In these cold dark days we need wines to give our spirits a boost
Willi Schaefer Graacher Riesling Feinherb, Mosel, Germany 2022 (£24, tanners-wines.co.uk) I don’t have synaesthesia, the neurological condition that leads to experiences of “seeing” sound or “hearing” colour. But when it comes to flavour, I can’t help but think in a similarly sense-jumbling way, with certain tastes or organoleptic sensations having strong associations with certain colours and visual effects. At this time of year, when the conditions outside incline to the murky and muted, and it’s easy to sink into grey lethargy, I start looking for ingredients that offer flashes of mood lifting brightness and colour: I get through a hell of a lot of ginger and chilli, and pile the fruit bowl high with blood oranges, limes and mandarins. I crave similar sensations in wine, too, which is one of the reasons why January is a riesling month for me, with the shimmering, quicksilver acidity, zing of lemon and lime and fleshy tree-fruit juiciness of Willi Schaefer’s fleet-flooted Mosel just the perfect antidote to wintry gloom.
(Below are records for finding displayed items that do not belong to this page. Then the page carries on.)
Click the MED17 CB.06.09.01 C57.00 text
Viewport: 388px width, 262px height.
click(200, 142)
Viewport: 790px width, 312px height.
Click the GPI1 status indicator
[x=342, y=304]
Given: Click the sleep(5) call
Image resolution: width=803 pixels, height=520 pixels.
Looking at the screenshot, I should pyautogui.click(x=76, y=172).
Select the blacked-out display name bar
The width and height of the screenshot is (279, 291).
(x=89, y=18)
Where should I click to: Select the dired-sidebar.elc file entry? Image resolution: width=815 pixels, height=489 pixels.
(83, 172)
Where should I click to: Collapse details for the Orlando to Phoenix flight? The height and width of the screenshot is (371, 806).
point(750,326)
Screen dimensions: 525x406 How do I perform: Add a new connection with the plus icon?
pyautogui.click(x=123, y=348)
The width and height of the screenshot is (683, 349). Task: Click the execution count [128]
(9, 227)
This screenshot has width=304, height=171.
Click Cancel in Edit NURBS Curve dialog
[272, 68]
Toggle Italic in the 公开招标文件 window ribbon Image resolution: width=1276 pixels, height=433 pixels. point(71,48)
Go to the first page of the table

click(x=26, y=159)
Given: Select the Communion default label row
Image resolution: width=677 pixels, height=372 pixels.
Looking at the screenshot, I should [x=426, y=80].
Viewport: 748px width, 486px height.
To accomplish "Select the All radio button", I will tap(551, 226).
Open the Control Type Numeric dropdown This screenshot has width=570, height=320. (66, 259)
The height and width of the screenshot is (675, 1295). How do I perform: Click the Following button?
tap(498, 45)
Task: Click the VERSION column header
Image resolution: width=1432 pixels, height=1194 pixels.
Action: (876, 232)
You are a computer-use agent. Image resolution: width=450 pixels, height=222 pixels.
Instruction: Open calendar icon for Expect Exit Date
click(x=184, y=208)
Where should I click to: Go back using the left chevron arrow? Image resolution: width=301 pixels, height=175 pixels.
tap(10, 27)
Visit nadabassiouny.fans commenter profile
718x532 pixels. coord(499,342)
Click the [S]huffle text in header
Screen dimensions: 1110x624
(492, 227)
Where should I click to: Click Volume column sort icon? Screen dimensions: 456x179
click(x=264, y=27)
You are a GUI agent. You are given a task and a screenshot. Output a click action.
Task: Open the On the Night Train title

Taste the Difference Alsace Gewurztraminer, Alsace, France 2022 (£10.50, Sainsbury’s) Another part of the appeal of zippy off-dry rieslings such as Schaefer’s at this time of year is the homeopathic dose of sugar, with the barely perceptible sweetness being a very happy foil to those bright chilli and gingery spices. Other grape varieties that are sometimes made in a way that retains a similar heat-shielding layer of a few grams per litre of sugar include pinot gris, which is the base of Louis Guntrum Pinot Gris 2023 (£11.99, down from £14.99 until 21 January) from the Rheinhessen in Germany, which has a very small spoonful of 6g sugar per litre to flesh out its quince and vibrant fluent acidity; Romania’s fetească regală, as in M&S Expressions Fetească Regală 2023 (£6.50), which mixes lightly syrupy peach juiciness with summery floral tones; and gewurztraminer from Alsace, such as the ever-reliable Sainsbury’s own-label made by Cave de Turckheim, a wine that trades the pulsing energy of riesling for the no-less-transporting full-on high-summer fragrance of roses, Turkish delight and ginger.